Myrtelle is investigating potential gene therapies for DFNB-8, a specific type of inherited hearing loss.
Myrtelle’s program to develop a novel gene therapy for DFNB8 genetic hearing loss includes low-dose recombinant adeno-associated virus (rAAV) gene therapy delivery of a therapeutic TMPRSS3 (transmembrane protease, serine 3) gene by local administration directly to the inner ear. Across its gene therapy programs, Myrtelle utilizes direct administration of low-dose gene therapy to target key cell types involved in the disorder, thereby avoiding immune-related and off-target effects that can arise with high-dose gene therapy administration delivered systemically. This strategy, currently being developed for Myrtelle’s central nervous system (CNS) programs, can be leveraged to other therapeutic areas outside the CNS, including adjacent and related areas such as the ear where local gene therapy delivery is potentially advantageous for hearing loss disorders such as DFNB8. Preclinical studies in the mouse model of DFNB8-mediated deafness have demonstrated that delivery of a wild type TMPRSS3 gene was able to promote hair cell and neuron survival and improve hearing function.

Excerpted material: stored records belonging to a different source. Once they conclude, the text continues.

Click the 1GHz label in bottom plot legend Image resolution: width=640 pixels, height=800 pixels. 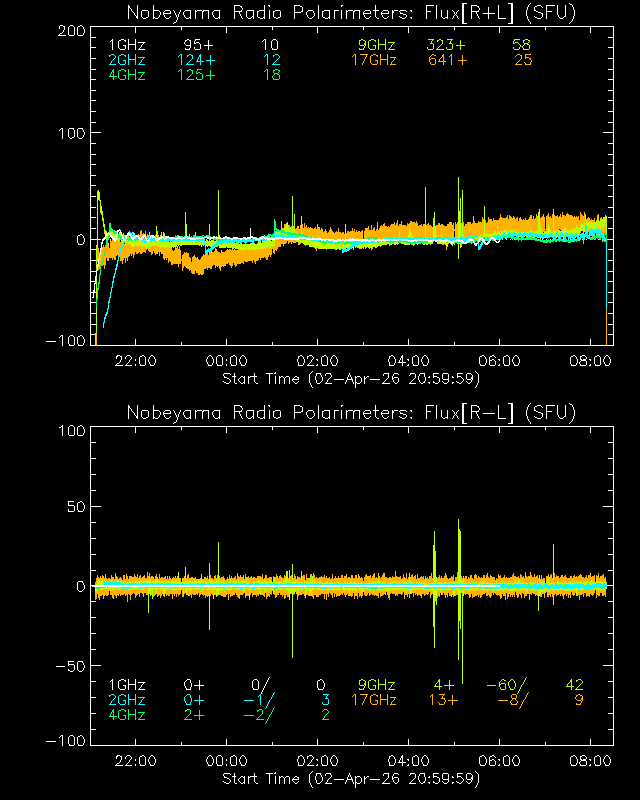[126, 685]
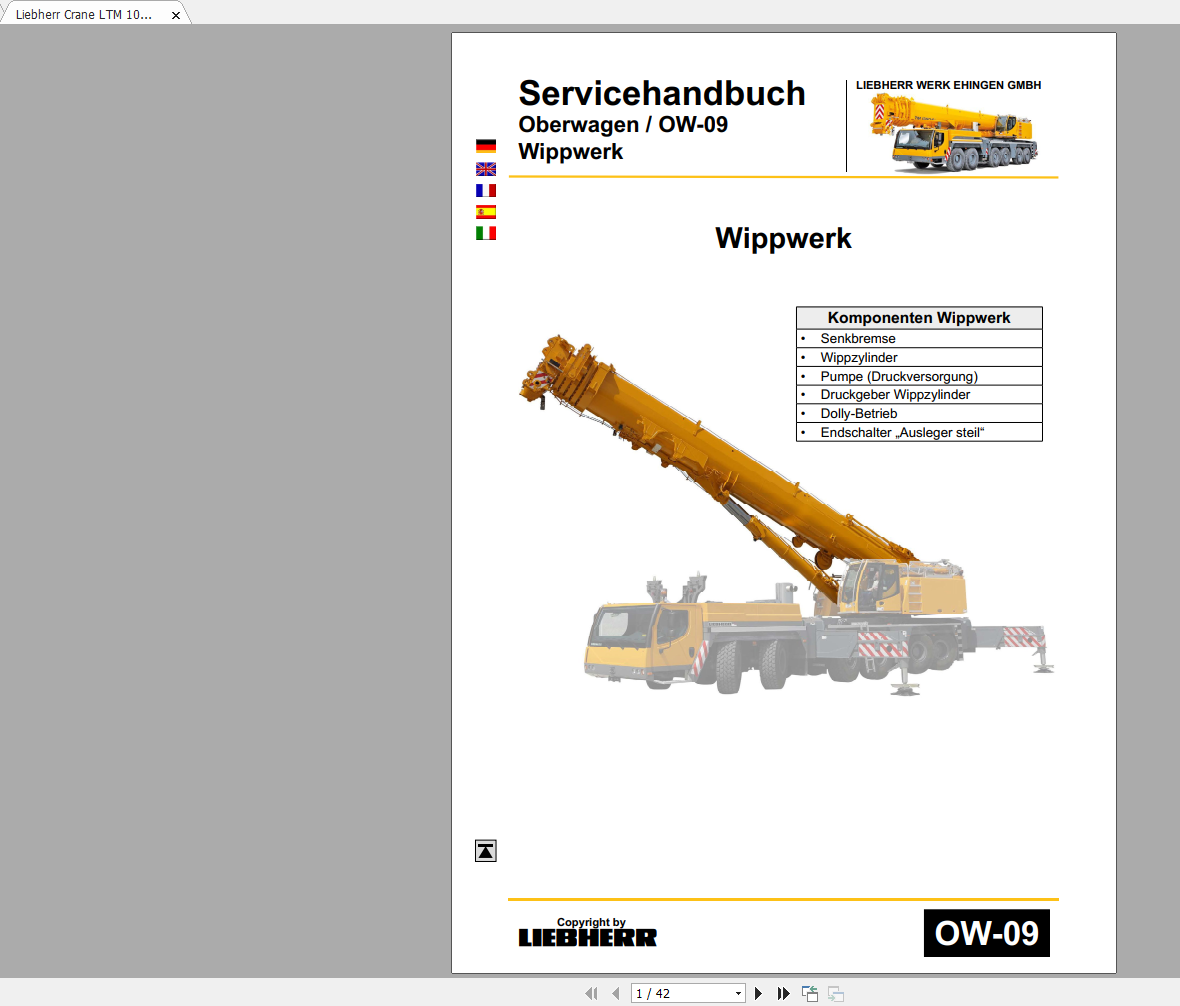Click the Next View history icon

click(x=834, y=993)
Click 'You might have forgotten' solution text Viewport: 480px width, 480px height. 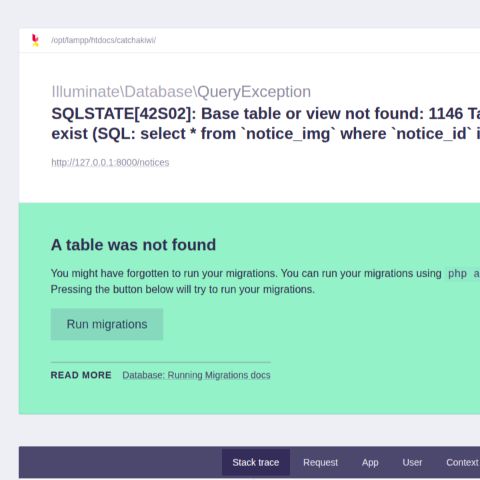246,273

DFNB8 is a type of genetic disorder associated with hearing loss. It is one of the many types of hereditary hearing loss classified under the DFNB (Deafness, Autosomal Recessive) category. DFNB-8 is caused by a mutation in the TMPRSS3 gene, which the hair cells of the inner ear need to make a protein called TMPRSS3. Hair cells are critical for turning small changes in air pressure (sound) into electrical signals in the brain, and TMPRSS3 protein is necessary for their function and survival. TMPRSS3 gene mutations cause hair cell loss and loss of hearing. Some individuals with mutations in this gene are born with profound deafness (DFNB-10). Others experience a delayed onset of hearing loss (DFNB-8). Both groups will have significant difficulty or are completely unable to hear sounds. As it’s genetic, the condition often runs in families, and affected individuals often require interventions like hearing aids or cochlear implants to aid their hearing.

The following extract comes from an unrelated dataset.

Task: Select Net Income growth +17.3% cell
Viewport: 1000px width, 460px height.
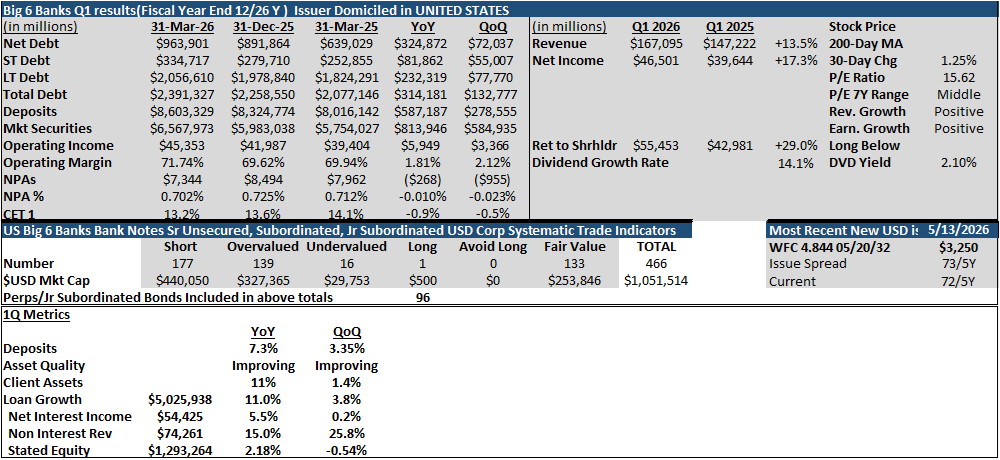Action: tap(795, 61)
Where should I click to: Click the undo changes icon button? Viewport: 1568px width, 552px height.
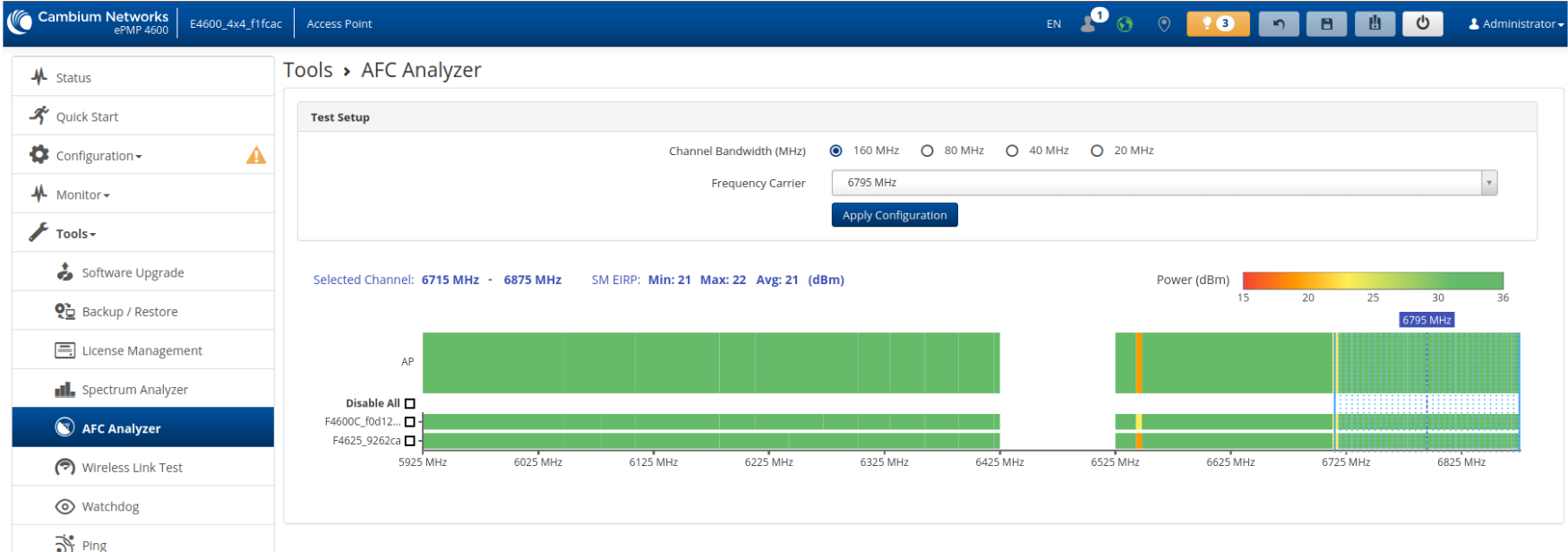(1278, 23)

DFNB-8 is a type of inherited hearing loss caused by mutations in the TMPRSS3 gene. This gene is essential for the production of TMPRSS3 protein, which is necessary for the function and survival of hair cells in the inner ear. These hair cells are crucial for converting sound waves into electrical signals that the brain can interpret. Mutations in the TMPRSS3 gene lead to the loss of these hair cells, resulting in hearing impairment.
Both DFNB-8 and DFNB-10 are caused by mutations in the TMPRSS3 gene, but they differ in the onset and severity of hearing loss. Individuals with DFNB-10 are typically born with profound deafness, whereas those with DFNB-8 may experience a delayed onset of hearing loss. In both cases, the hearing loss is significant, and individuals may have substantial difficulty hearing or may be completely unable to hear sounds.

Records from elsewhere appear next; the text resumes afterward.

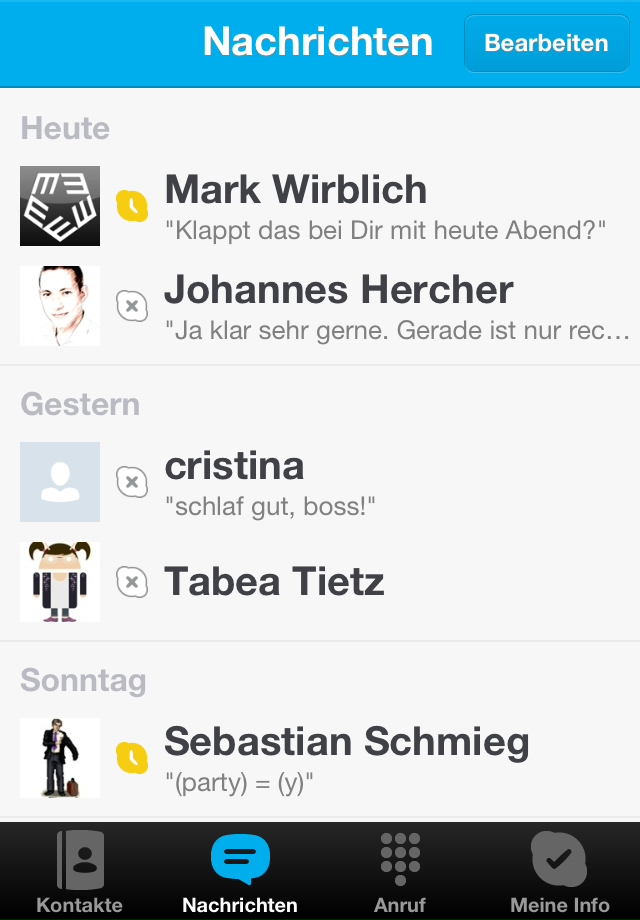Tap Sebastian Schmieg's avatar picture
This screenshot has height=920, width=640.
coord(60,758)
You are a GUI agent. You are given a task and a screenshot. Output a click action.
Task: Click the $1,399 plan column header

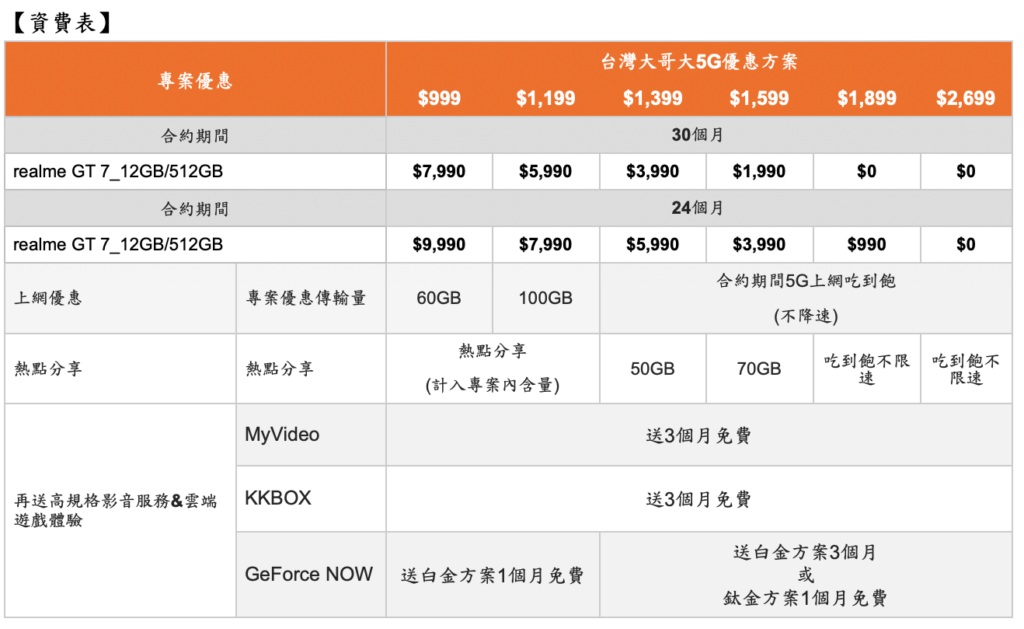[x=653, y=98]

Since DFNB-8 is a genetic condition, treatment primarily focuses on managing the symptoms of hearing loss. This may include the use of hearing aids or cochlear implants to improve hearing capabilities. Early diagnosis and intervention are important to help individuals with DFNB-8 develop communication skills. In addition, genetic counseling is often recommended for families affected by this condition to understand the inheritance pattern and implications for future generations.
DFNB-8 is an inherited genetic condition, typically following an autosomal recessive inheritance pattern. This means that an individual must inherit two copies of the mutated gene, one from each parent, to manifest the condition. Parents who are carriers (having one mutated gene and one normal gene) usually do not show symptoms but have a 25% chance with each pregnancy to have a child affected by DFNB-8. Genetic testing and counseling can provide more specific information for families concerned about the risk of passing this condition to their children.